Occasionally, Andre would find something left by the roadside that appeared to be of quite some value, but he had to be certain it was left there for any taker because to pick something up from the roadside might result in a bounty on his head. That hadn't happened yet, and he wanted to ensure it never did happen.

One day Andre was making his usual rounds between Caldera and his home in Seyda Neen, where he might encounter all manner of vermin that were driven from the towns by the guards there. He happened upon a cave rat caught in a sling trap.

"Poor feller!" he thought when he saw how swollen its foot had gotten in the tight sling.

He approached the rat and proceeded to try and ease the rat's suffering. The rat snapped at him.

"Whoa, little guy! I'm here to help you."

The rat continued to resist as Andre gingerly worked the knot loose with his fingernails. The sling finally came off, and the rat was clearly relieved.

"Did that rat kow-tow to me just now?" Andre wondered.

He turned to go, but as he walked on, he noticed there was a movement behind him. He turned around and looked.

"What's that doing there?" he wondered out loud.

It was an adamantium kettle gleaming in the sunlight. He approached and lifted the lid to peer inside. Totally unused, in pristine condition.
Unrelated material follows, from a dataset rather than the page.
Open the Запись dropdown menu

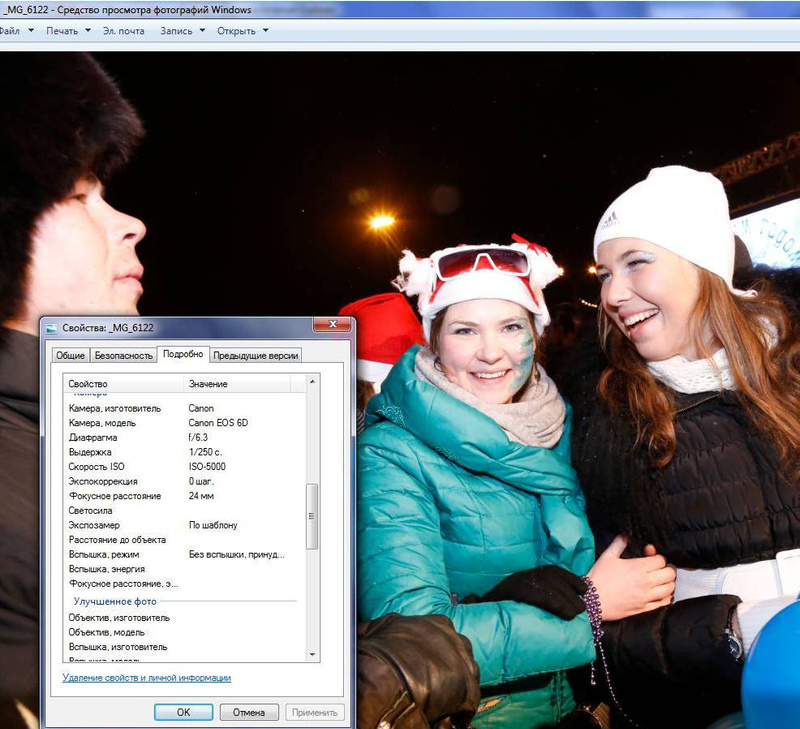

That a semi-precious metal, normally reserved for the production of armor, should be spent on making a household item such as this was unthinkable. He replaced the lid and turned to go.

He turned a bend in the road, and there it was again just ahead of him, sitting in the road and gleaming in the sunlight. Andre was shaken as he wondered who might have picked it up and moved it. There wasn't enough underbrush on either side of the road to hide anyone from view. He picked up the kettle and placed it in the handcart then checked his Bounty Meter. Still a pristine zero.

"Well, I guess it's mine now," he said with satisfaction.

However, he had as much need for a kettle made of adamantium as for one made of gold. He remembered having once received some junk from Llarara Omayn, a priestess at the temple in Balmora, and knew she was an ardent enthusiast of the hackle-lo leaf. To prevent the unsightly discoloration of the teeth that came from hackle-lo chewing, she brewed it as a tea. There was also the problem of where and how to dispose of the masticated remains after one chewed.

(While leading a hard-scrabble life on a bare-subsistence salary in Mexico City, three of us teachers found a cheap accommodation at the Quaker hostel near the city center. The problem was that Tom was an avid snuff user and spent his evenings reading and spitting tobacco juice into an empty beer bottle that he kept under his bed. I advised him to keep it in a less conspicuous place, but he ignored me,

Sure enough, we were evicted although we still had two-and-a-half weeks left on our monthly fee [Quakers are teetotalers and don't use tobacco]. Tom found a windowless room above a noisy cantina while I got into a boarding house for university students, so there is justice in this world after all. The third of "los tres amigos" drifted off; I'm sure because he was the one who had found the hostel and was less forgiving than I was.)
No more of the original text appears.